Mssrs. Yglesias, Greenwald, Black and Krugman say most of what needs to be said about the Unity 08/Bloomberg/Broder Axis of Vacuous Wankery. To put on my Sanford Levinson hat for a minute, it seems to me one reason why unspecific claims that “something needs to be done” about important issues take such risible forms is that it’s highly impolitic to point out structural defects in the Constitution, which generally has to be taken as unassailable. But the chief obstacle to getting things done isn’t the character of the current political leadership but Madisonian institutional roadblocks. Toning down “partisan rhetoric” would do nothing to change the facts 1)that as long as you control 40 seats in the Senate and/or the White House you can prevent Congressional majorities from accomplishing anything, and 2)the gross malapportionment of the Senate will usually make its membership considerably more reactionary than the median voter. But because we’re meant to understand that the Constitution was handed down in tablet form on Mount Sinai, rather than accepting this fact we’re treated to this farce of adults claiming that all we need is “specific ideas about how to pull the country together.”
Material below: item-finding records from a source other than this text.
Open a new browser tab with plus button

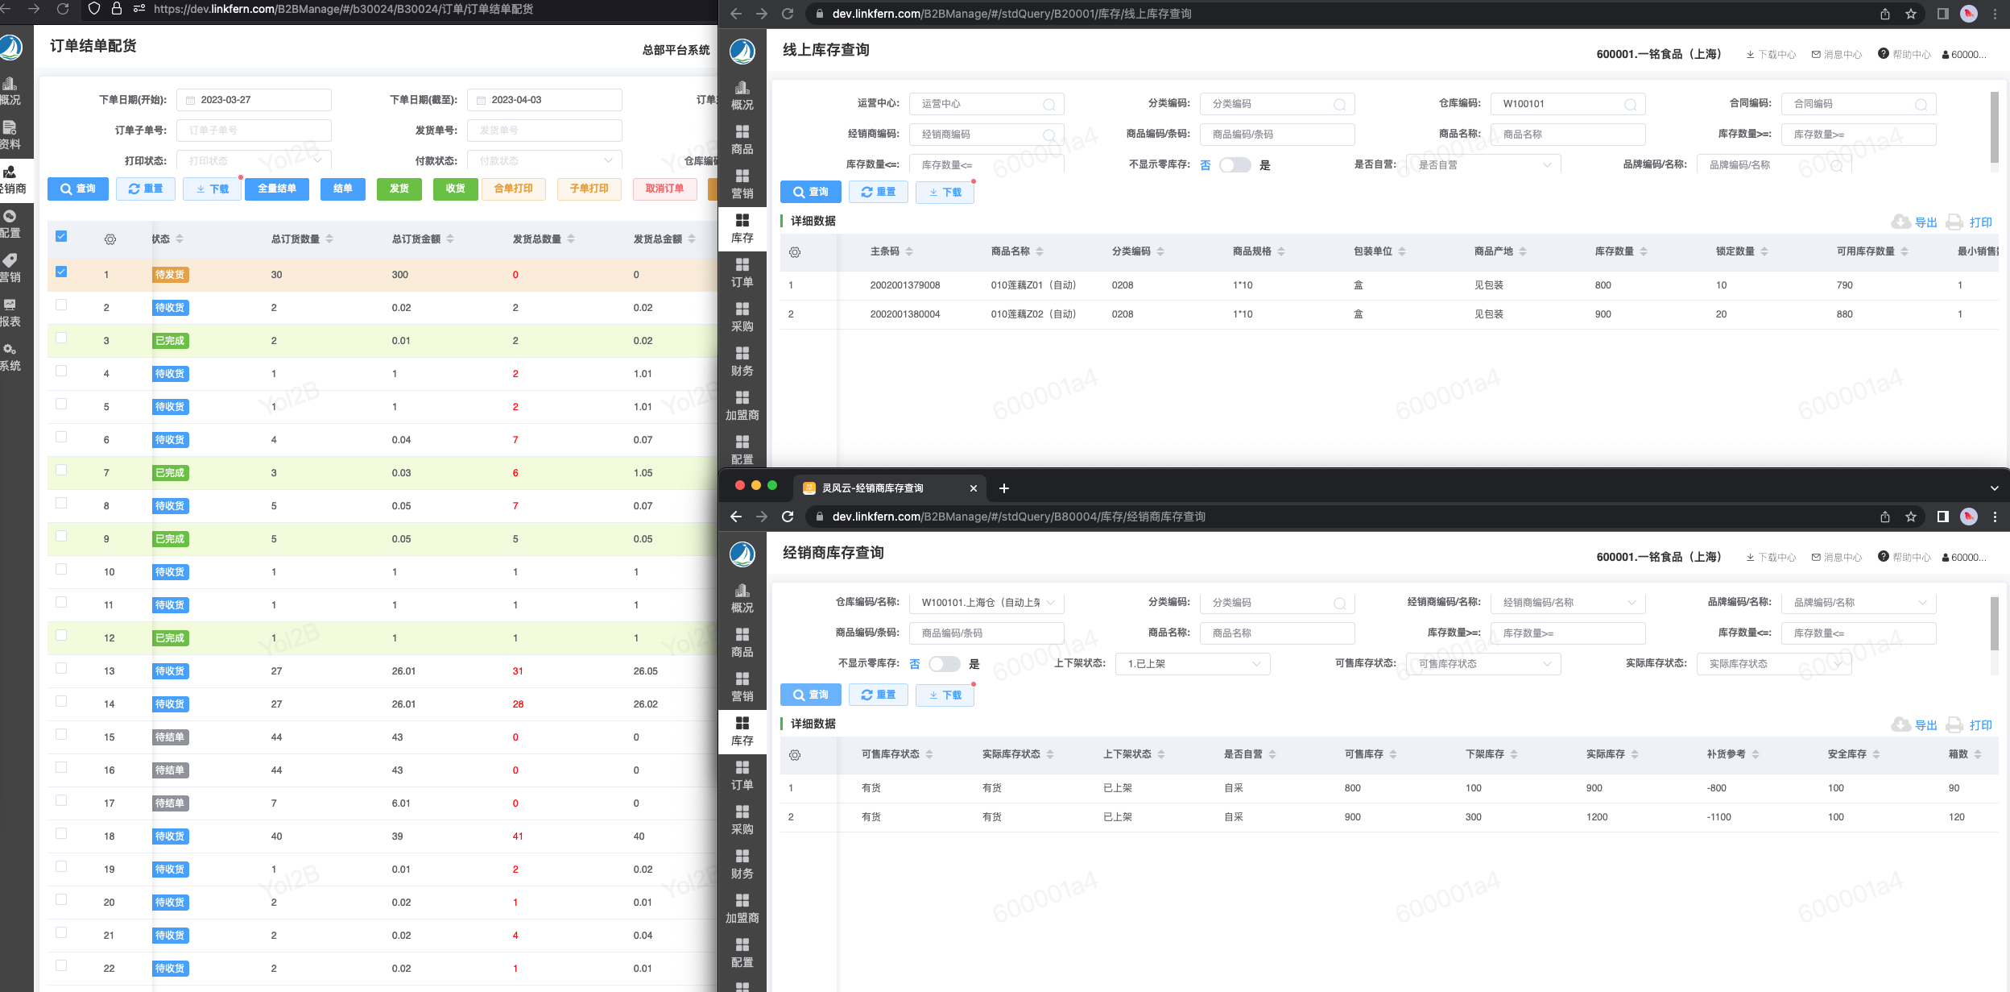[1003, 488]
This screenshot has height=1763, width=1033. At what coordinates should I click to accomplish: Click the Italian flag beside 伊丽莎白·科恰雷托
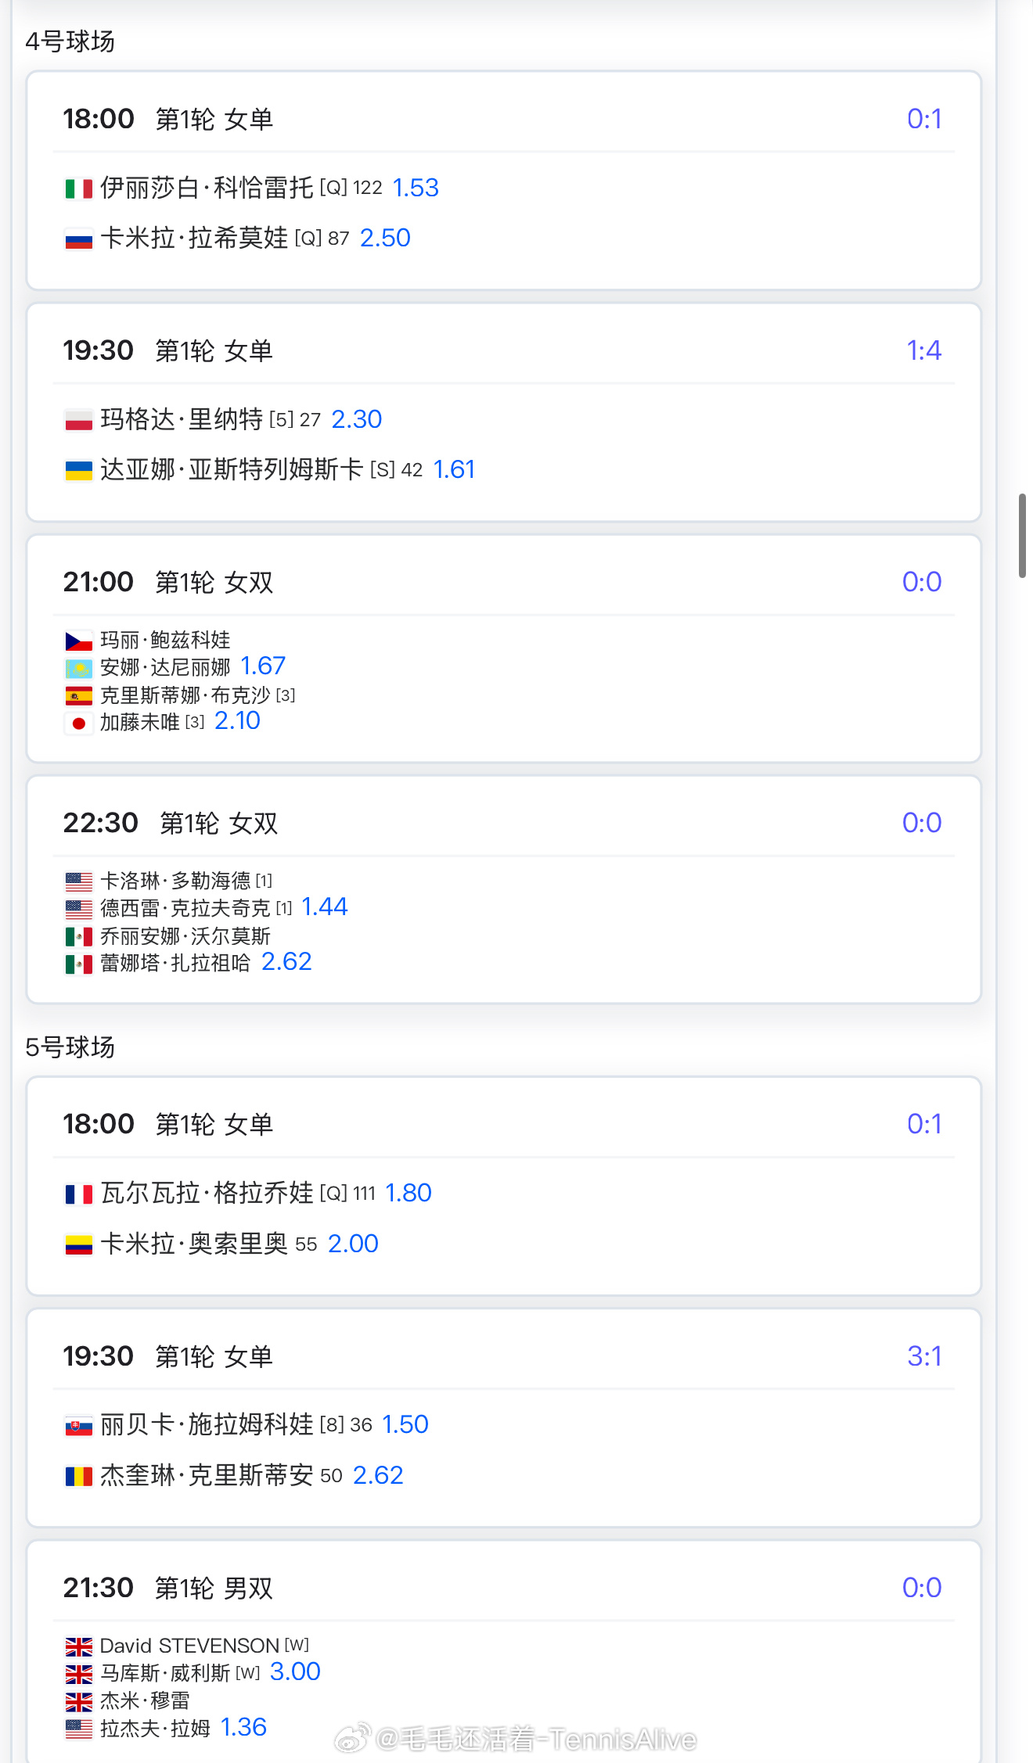[78, 189]
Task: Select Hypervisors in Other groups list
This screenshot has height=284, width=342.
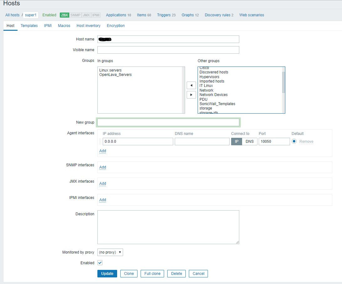Action: pos(209,77)
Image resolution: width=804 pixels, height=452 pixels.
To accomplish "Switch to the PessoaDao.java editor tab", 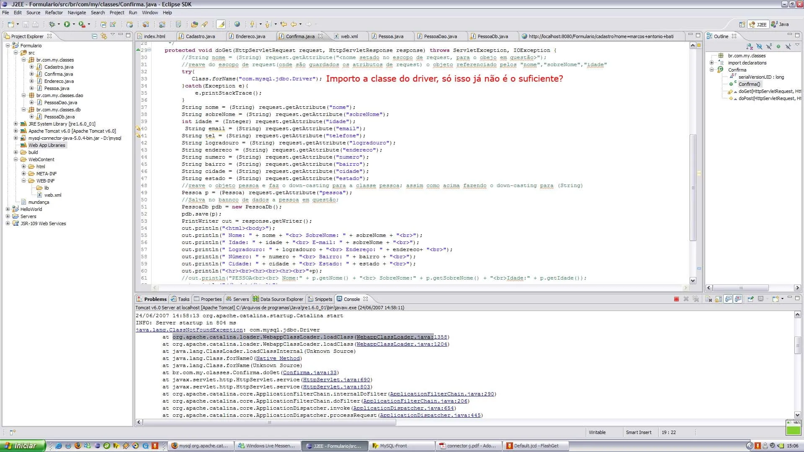I will coord(440,36).
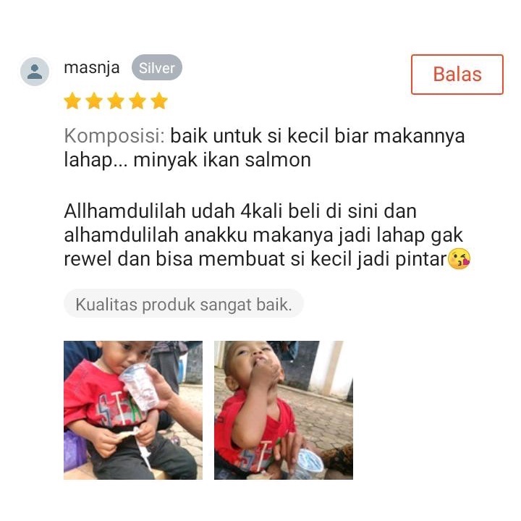The height and width of the screenshot is (521, 521).
Task: Select the third rating star
Action: 116,101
It’s worth noting as well that for this reason talk of a mythical “postpartisan” future is beside the point even if the underlying political conflicts that partisan divisions reflect could float away on the wings of unicorns. Even in the Broder Golden Age of Parties when pro-apartheid Democrats made partisan coalitions jumbled, a shockingly high percentage of the core legislation of the New Deal/Great Society state was passed in two small windows not because public officials suddenly decided to be nice to each other but because 1)a very partisan political genius in the White House was supported by 2)overwhelming majorities in both houses of Congress. (And even in stage one of the New Deal, the pro-apartheid minority was able to substantially alter the content of the legislative solutions in ways that also made them worse.) Aside from the fact that it’s bizarre to see the status quo ante as preferable, more ideologically incoherent parties would do nothing to change the fact that it’s difficult to for governing parties to find solutions to problems because the Constitution doesn’t give them a fair chance to enact their agendas.